Mick Jagger, Prince, and the Secrets of Making a Smash Hit
“Think like a consumer, not like a creator.”
READ ON TO DISCOVER:
Mick Jagger’s foolproof strategy for marketing hits
Why we love Prince’s “Purple Rain” so much
How we can all marry popularity and genius in our creative pursuits
Ryan Holiday is a former director of marketing for American Apparel, leading media strategist, and author of six books, including his latest, Perennial Seller. Derek Thompson is a senior editor at The Atlantic and author of Hit Makers, which explores the secret histories of pop culture hits and the science of popularity. The two recently sat down to discuss popularity, genius, and why there can’t be a formula for creating either.
This conversation has been edited and condensed. To view Derek and Ryan’s full conversation, click below:
Derek: Let’s start with Perennial Seller. What is your definition of a perennial seller?
Ryan: I try not to focus on really firm definitions, because it’s limiting. In book publishing, a book is officially backlist after one year. In the music industry, an album is cataloged after 18 months. Anything on the inside of that is not perennial. Then anything on the other side, we can start to have the conversation that, “Hey, it’s begun to last.” [A perennial seller] is something that is so far past its release date that it’s starting to surprise us that it’s still selling.
Derek: You start with a big question: “What share of fame or success is quality, that which is inherent to the product, versus marketing, that which is outside of the product?” Someone gave you the advice you should spend 20 percent of your time creating something and 80 percent of your time promoting it, a Pareto law for artistic works. You say this is bunk—why?

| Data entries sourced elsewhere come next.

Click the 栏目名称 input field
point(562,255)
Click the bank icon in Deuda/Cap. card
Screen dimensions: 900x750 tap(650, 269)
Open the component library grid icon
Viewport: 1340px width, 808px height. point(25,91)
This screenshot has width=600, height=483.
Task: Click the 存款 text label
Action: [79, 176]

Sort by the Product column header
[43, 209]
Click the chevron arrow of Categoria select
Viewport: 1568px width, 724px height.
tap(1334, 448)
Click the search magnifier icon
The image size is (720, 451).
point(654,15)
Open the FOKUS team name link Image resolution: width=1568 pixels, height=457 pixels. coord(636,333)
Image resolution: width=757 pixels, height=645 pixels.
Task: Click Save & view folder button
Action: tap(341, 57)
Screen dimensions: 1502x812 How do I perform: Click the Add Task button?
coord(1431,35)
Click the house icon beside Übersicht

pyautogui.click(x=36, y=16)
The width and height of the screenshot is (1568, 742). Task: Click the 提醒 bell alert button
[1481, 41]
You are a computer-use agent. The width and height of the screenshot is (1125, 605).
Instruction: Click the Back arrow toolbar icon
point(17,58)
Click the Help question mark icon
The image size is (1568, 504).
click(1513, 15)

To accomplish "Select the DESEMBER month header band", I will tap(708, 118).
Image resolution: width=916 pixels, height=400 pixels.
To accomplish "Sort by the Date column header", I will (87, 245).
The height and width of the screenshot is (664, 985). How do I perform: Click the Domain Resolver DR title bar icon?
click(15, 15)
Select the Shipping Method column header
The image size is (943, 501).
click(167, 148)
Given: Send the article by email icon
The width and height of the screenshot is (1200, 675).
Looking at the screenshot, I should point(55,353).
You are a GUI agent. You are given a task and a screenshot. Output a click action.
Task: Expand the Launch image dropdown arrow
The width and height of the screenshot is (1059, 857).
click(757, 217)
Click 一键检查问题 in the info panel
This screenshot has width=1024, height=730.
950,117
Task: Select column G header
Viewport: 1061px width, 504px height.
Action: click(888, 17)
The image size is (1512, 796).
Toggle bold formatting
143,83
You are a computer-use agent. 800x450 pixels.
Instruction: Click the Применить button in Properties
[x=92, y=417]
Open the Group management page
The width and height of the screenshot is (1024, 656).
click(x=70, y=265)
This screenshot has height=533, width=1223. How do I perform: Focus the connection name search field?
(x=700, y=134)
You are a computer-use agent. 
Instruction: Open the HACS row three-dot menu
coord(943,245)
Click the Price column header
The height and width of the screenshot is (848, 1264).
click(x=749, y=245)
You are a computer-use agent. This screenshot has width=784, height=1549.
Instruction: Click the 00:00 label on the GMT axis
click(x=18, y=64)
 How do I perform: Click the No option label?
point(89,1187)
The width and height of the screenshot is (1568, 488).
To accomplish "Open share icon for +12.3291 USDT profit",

Ryan: First off, I just hate it as a person who likes to read books and consume products. I don’t think anything really good was ever made with someone spending less than half of their time actually making it. There’s too many questions that go into a work of art that you won’t have time to answer, if it’s only a small fraction of the things that you’re working on.
If you’re not spending as much time as you can on the making of the thing, you’re not going to make something great. That’s not to say I don’t think marketing is really important, it certainly is, but I think you can end up throwing the baby out with the bathwater in both directions.
“If you’re not spending as much time as you can on the making of the thing, you’re not going to make something great.”
Derek: I think that’s exactly right—something has to be good enough to be successful. It has to pass certain thresholds of simplicity and safety and excitement, and maybe shareability. The problem is that there are so many things that are good enough. There’s only a few slots for a hit, for a perennial seller, that the difference often above that threshold is marketing or luck, or something exogenous to the product itself.
Ryan: Completely. It’s like saying that it’s two marathons. You run the marathon of making something and you think they’re going to congratulate you and give you a medal. Then, actually, the race attendant leads you over to the beginning of another, possibly harder, marathon.
On the outside, people don’t understand how hard it is to make something really great. Then creators who want to make something great often think that that’s going to be sufficient. It’s necessary, but it’s not at all sufficient. There’s so much great work out there that’s completely undiscovered for that reason.
Derek: We’ll call it “the double marathon problem,” which is that it is necessary to have a creativity marathon, but it is also necessary to have a marketing marathon. Nothing or very, very little is automatically self-distributing or perennial-seller-becoming.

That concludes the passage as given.